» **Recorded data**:
[start]

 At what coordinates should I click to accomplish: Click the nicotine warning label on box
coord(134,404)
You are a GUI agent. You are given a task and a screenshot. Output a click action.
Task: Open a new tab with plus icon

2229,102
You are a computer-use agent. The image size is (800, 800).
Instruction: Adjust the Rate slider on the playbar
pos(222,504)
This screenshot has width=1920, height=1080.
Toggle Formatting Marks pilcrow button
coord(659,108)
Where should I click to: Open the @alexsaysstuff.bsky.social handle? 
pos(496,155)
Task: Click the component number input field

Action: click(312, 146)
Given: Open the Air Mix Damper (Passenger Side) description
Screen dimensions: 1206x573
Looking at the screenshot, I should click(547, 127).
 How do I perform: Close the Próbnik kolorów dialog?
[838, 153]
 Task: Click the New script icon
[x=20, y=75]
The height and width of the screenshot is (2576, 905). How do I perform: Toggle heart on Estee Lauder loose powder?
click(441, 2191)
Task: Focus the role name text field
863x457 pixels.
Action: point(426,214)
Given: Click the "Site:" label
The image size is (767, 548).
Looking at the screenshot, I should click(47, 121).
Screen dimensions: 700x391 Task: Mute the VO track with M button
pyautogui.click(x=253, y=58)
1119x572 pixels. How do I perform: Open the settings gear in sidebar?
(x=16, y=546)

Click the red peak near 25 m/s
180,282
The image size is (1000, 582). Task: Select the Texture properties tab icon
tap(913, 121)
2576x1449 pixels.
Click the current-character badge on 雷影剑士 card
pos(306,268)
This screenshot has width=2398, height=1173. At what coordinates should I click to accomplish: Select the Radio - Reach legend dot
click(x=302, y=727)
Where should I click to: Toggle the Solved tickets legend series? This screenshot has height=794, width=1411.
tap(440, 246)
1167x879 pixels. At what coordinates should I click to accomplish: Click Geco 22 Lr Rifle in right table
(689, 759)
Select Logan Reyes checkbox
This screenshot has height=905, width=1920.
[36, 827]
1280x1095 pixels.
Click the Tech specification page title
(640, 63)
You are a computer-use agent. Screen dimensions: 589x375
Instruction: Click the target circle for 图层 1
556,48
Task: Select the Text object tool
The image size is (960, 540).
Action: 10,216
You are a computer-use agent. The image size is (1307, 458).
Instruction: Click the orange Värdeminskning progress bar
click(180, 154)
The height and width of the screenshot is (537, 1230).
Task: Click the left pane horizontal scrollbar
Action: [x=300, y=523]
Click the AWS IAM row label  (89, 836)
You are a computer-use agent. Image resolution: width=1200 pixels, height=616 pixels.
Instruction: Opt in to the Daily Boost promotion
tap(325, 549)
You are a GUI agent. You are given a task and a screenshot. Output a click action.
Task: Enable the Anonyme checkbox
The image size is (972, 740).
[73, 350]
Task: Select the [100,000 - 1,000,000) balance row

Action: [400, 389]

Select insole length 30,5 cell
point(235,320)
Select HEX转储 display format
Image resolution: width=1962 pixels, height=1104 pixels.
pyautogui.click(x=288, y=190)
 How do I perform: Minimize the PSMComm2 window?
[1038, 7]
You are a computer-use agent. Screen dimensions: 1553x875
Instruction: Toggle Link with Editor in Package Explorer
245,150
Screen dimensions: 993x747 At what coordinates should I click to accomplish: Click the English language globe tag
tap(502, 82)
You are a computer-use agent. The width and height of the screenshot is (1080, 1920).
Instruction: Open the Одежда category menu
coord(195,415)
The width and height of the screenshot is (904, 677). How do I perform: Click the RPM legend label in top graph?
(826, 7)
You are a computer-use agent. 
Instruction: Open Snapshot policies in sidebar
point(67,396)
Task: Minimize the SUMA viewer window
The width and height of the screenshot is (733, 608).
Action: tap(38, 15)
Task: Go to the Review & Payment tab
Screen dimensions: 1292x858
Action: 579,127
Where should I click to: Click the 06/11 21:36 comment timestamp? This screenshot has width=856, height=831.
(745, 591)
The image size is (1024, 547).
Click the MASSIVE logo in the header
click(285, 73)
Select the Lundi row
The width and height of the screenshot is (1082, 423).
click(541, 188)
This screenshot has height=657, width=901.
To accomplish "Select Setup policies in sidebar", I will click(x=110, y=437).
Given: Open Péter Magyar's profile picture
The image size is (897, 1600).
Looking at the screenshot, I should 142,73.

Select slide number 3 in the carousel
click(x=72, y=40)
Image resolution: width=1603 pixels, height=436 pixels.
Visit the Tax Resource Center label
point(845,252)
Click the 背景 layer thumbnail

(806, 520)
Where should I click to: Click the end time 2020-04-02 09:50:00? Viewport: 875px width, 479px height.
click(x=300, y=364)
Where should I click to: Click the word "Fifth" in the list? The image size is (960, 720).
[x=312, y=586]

[end]

» **DO THIS**: Please report every line of the records that contains the word "Toggle", copying each such line in full.

» **WRITTEN REPLY**:
Toggle Formatting Marks pilcrow button
The height and width of the screenshot is (2576, 905). How do I perform: Toggle heart on Estee Lauder loose powder?
Where should I click to: Toggle the Solved tickets legend series? This screenshot has height=794, width=1411.
Instruction: Toggle Link with Editor in Package Explorer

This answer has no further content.